Wie gesagt: Froh wird man mit der Entscheidung aus Sicht des Verteidigers natürlich nicht.

Vorab: Da man die genauen Einzelumstände nicht kennt ist es – wie in diesen Fällen immer – allerdings schwierig, abschließend zu beurteilen, ob die Entscheidung richtig ist. Daran kann man aber m.E., wenn man sich die übrige Rechtsprechung zu § 14 RVG anschaut, schon ein wenig zweifeln. Zumindest werden sich Verteidiger verwundert fragen: 20 % über der Mittelgebühr, wann habe ich das letzte Mal so erhöhte Gebühren abrechnen können? Und die Frage ist sicherlich berechtigt, denn man hat schon, wenn man die Rechtsprechung auswertet, den Eindruck, dass die Gerichte eher dazu tendieren, die Verfahren als unterdurchschnittlich denn als durchschnittlich oder gar überdurchschnittlich anzusehen (vgl. zur Gebührenbemessung Burhoff/Volpert/Burhoff, RVG, Teil A: Rahmengebühren [§ 14]; Rn 1679 ff. m.w.N.). Dies zumindest beim Verteidiger. Beim Nebenklägervertreter scheinen insoweit aber offenbar andere Grundsätze zu gelten bzw. man scheint – im Zweifel hier im Hinblick auf die Tat – großzügiger zu verfahren. Ob dazu als Begründung allein die besondere Bedeutung des Verfahrens für die Nebenklägerin ausreicht, kann man m.E. bezweifeln, letztlich aber, da man die Tatumstände nicht kennt, nicht abschließend entscheiden. Und auch hinsichtlich der Gebühr Nr. 4130 VV RVG halte ich das OLG für recht großzügig. Allerdings gilt auch hier, dass man den Umfang der Tätigkeiten des Nebenklägervertreters nicht kennt. Aber der muss schon – vom OLG offenbar unterstellt – sehr groß gewesen sein, wenn man die Anhebung der Revisionsgebühr um 20 % über der Mittelgebühr rechtfertigen will.

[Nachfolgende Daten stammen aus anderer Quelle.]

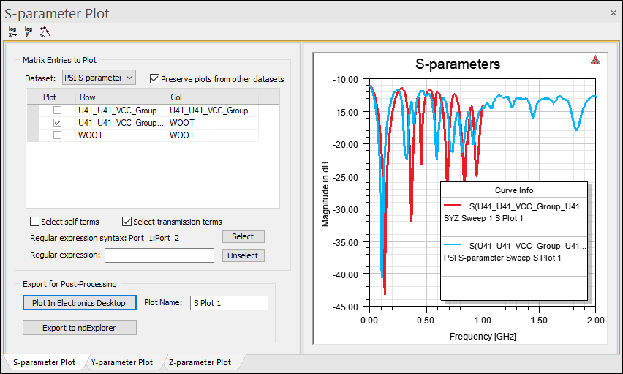Image resolution: width=623 pixels, height=374 pixels.
Task: Toggle logarithmic Y-axis scale icon
Action: [29, 31]
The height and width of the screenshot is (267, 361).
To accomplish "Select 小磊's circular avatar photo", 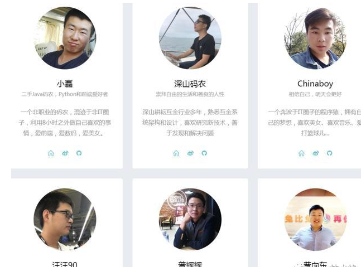I will point(65,38).
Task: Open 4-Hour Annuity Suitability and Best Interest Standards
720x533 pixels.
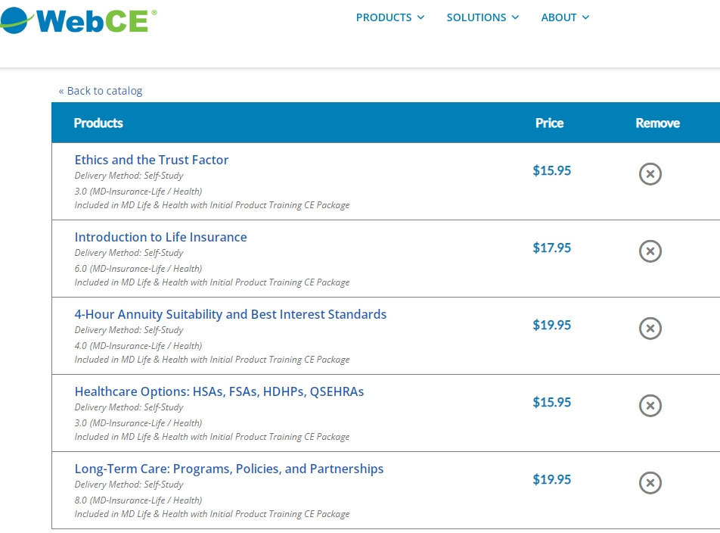Action: [230, 314]

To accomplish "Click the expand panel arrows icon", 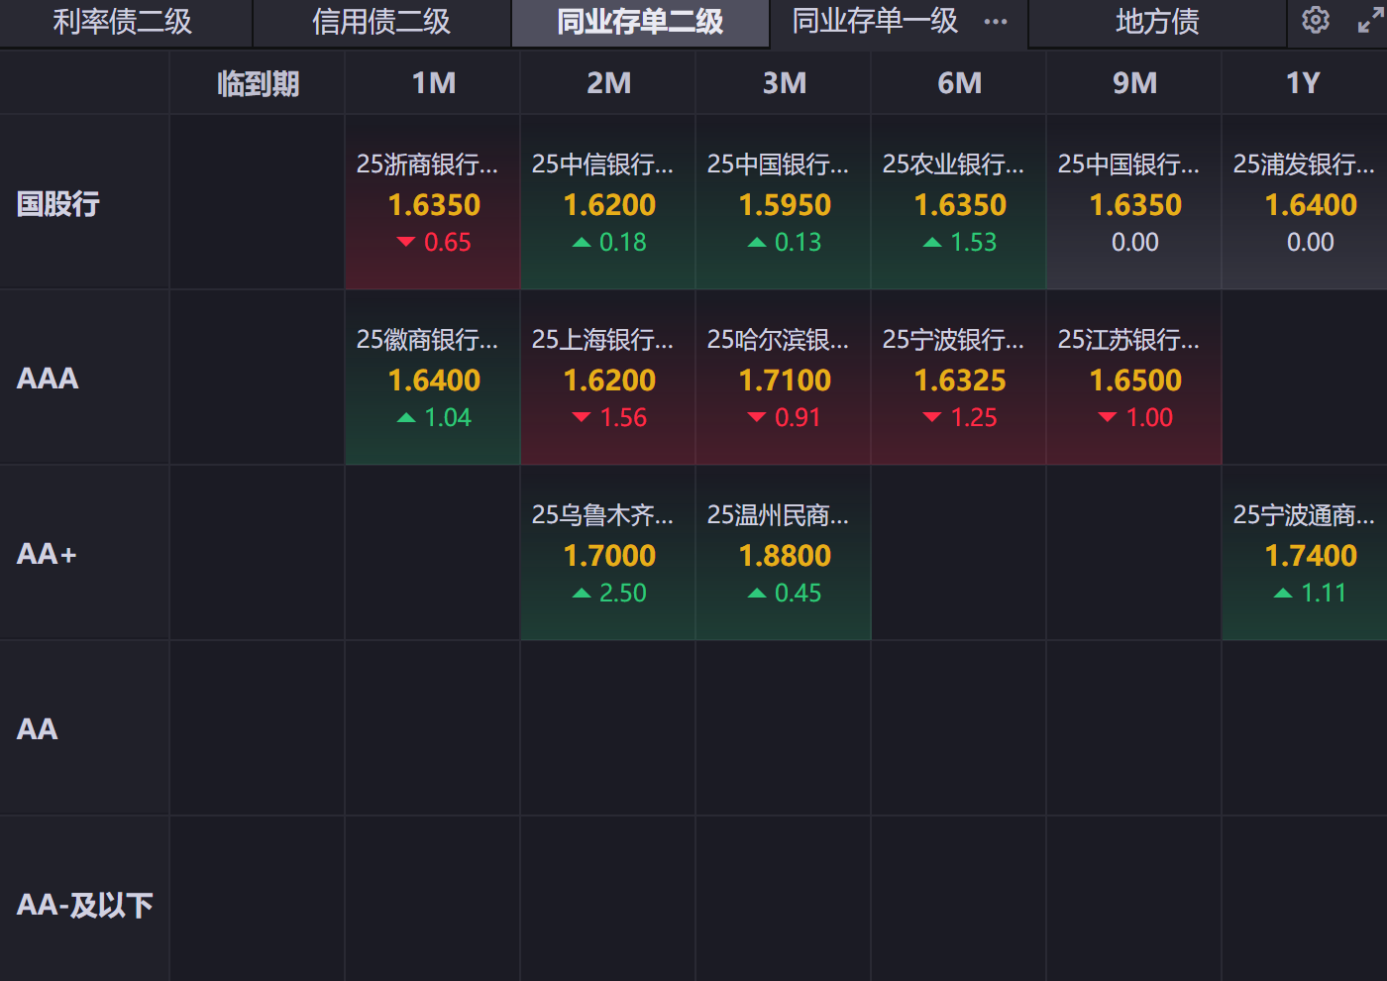I will [1370, 21].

Jedenfalls – und jetzt beginnt das Schönreden: Man als Verteidiger diese Entscheidung im Hinterkopf behalten und als Argumentationshilfe heranziehen können/müssen, wenn es (mal wieder) um eine Anhebung der Mittelgebühr geht. Denn, wenn das Verfahren für die Nebenklägerin von Bedeutung war, war es das auch für den Angeklagten und rechtfertigt m.E. dann auch bei ihm eine Überschreitung der Mittelgebühr.

Mit Interesse wird man auch die Ausführungen des OLG zur Erstattungsfähigkeit der Reisekosten des (auswärtigen) Nebenklägerinvertreters lesen. Denn auch die gelten dann natürlich auch für den auswärtigen Verteidiger. Es ist zu hoffen, dass das OLG sich daran erinnert, wenn es denn mal in Zusammenhang mit der Erstattung von Verteidigerkosten eine Rolle spielt.